Реальность – внутри коллективной черепушки партии: внешний мир можно игнорировать или формировать согласно ее воле. А что, если подведет электричество, питающее машину пыток, что тогда? Ах так, значит, электричество все-таки каким-то таинственным образом вырабатывается? Что, если закончатся запасы нефти? Способен ли разум утверждать, что они еще достаточны? Науки не существует, поскольку эмпирический метод мышления объявлен вне закона. Технологический прогресс направлен на изготовление оружия или устранение личной свободы. Неврологи ищут средства от оргазма, и следует предположить, что психологи изыскивают все новые способы убить удовольствие и усилить боль. Никакой превентивной медицины, никакого прогресса в лечении болезней, никакой пересадки органов, никаких новых лекарств. Взлетная полоса I беззащитна перед любой неизвестной эпидемией. Разумеется, болезнь и смерть отдельных граждан не имеют большого значения, пока процветает коллектив. «Индивид – всего лишь клетка, – сказал О’Брайен. – Усталость клетки – энергия организма. Вы умираете, когда стрижете ногти?» Однако этот хваленый контроль над внешним миром неминуемо покажется ограниченным, когда неизлечимое заболевание попросит разум выйти вон, дескать, он пережил готовность тела цепляться за жизнь. Разумеется, логично предположить, что тела могут вообще исчезнуть, и Старший Брат окажется в роли Церкви победившей, то есть души или статика душ навечно переместятся в эмпиреи, где не будет плоти, чтобы ее хлестать, и нервов, чтобы заставить орать от боли.
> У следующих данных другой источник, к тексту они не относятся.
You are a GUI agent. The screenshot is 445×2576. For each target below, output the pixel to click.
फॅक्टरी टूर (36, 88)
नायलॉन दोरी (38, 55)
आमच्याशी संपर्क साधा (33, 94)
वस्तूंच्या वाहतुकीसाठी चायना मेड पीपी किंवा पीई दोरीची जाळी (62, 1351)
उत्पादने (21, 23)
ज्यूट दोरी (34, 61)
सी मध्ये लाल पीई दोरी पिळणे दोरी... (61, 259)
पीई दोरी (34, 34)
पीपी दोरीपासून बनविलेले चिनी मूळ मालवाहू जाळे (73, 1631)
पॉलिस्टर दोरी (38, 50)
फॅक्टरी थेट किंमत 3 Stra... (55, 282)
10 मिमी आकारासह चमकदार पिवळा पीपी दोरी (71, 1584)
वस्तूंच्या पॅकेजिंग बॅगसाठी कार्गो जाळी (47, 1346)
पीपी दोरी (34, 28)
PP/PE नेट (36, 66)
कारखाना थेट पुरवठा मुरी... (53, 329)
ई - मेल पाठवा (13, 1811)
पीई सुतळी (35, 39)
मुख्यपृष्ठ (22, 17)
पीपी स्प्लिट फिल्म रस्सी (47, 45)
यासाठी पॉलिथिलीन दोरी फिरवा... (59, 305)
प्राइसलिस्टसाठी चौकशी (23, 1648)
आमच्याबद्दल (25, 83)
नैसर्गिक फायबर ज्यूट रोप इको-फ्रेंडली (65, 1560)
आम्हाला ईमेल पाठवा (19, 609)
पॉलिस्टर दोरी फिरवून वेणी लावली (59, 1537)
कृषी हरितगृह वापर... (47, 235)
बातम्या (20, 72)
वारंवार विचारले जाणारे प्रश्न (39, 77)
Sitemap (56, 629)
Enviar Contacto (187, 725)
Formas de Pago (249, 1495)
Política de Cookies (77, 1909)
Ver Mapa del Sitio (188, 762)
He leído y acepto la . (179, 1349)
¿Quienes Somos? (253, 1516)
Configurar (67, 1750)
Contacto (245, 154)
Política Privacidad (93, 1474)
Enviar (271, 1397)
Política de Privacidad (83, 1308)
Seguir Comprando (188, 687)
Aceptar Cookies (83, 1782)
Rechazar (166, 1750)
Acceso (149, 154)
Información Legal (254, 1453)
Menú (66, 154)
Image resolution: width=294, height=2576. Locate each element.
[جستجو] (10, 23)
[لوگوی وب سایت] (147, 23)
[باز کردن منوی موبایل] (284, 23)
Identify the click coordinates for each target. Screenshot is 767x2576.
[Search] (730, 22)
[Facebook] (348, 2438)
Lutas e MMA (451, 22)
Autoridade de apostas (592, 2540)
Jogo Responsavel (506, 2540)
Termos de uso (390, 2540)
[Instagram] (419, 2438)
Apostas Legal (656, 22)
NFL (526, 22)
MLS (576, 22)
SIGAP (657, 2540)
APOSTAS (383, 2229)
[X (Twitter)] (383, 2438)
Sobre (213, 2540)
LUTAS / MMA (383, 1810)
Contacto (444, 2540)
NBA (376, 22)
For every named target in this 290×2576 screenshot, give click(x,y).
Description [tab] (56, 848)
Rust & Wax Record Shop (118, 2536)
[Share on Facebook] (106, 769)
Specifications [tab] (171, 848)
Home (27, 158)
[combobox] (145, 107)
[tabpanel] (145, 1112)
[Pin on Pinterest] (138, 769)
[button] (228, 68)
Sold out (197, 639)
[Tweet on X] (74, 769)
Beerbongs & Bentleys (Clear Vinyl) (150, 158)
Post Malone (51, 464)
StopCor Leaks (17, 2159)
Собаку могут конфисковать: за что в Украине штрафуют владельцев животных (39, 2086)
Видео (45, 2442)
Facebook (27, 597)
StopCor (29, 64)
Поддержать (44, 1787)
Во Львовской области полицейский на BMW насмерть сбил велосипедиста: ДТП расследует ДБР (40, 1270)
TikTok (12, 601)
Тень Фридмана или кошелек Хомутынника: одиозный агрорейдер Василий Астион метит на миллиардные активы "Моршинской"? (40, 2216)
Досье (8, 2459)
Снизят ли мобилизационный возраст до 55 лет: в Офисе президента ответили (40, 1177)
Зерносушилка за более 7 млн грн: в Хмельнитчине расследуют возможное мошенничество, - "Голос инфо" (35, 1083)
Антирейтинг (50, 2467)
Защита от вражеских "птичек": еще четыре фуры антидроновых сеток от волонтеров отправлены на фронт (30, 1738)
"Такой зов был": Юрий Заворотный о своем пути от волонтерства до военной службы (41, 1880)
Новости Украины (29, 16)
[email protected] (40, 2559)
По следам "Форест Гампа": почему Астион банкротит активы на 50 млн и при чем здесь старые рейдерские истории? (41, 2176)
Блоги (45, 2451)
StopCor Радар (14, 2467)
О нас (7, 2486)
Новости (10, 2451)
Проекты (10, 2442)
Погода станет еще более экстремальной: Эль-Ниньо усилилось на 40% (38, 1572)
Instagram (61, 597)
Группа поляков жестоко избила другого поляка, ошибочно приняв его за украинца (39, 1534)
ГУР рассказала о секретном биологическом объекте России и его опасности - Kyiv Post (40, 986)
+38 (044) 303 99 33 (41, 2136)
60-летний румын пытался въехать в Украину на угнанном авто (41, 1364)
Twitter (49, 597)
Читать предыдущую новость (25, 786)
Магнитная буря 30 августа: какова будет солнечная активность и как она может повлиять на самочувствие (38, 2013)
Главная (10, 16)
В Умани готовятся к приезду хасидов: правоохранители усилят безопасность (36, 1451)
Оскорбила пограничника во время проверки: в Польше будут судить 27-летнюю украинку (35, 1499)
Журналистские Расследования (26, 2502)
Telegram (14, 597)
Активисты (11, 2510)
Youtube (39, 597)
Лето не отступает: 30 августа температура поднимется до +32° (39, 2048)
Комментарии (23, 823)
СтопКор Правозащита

Природа, если ее игнорировать или дурно с ней обращаться, имеет обыкновение проявлять свое недовольство, как некогда напоминала нам реклама маргарина. Загрязнения окружающей среды, как утверждает партия, не существует. Природа отчетливо не согласна. От землетрясений при помощи двоемыслия не отмахнешься. Коллективный солипсизм воплощает гордыню, которую боги естественного порядка вещей быстро накажут неурожаями и эндемическим сифилисом. Оруэлл писал в эпоху, когда атомной бомбы боялись больше, чем разрушения окружающей среды, а потому ангсоц берет свое начало в более ранний, уэллсовский период, когда природа была инертной и податливой, и человек мог делать с ней, что вздумается.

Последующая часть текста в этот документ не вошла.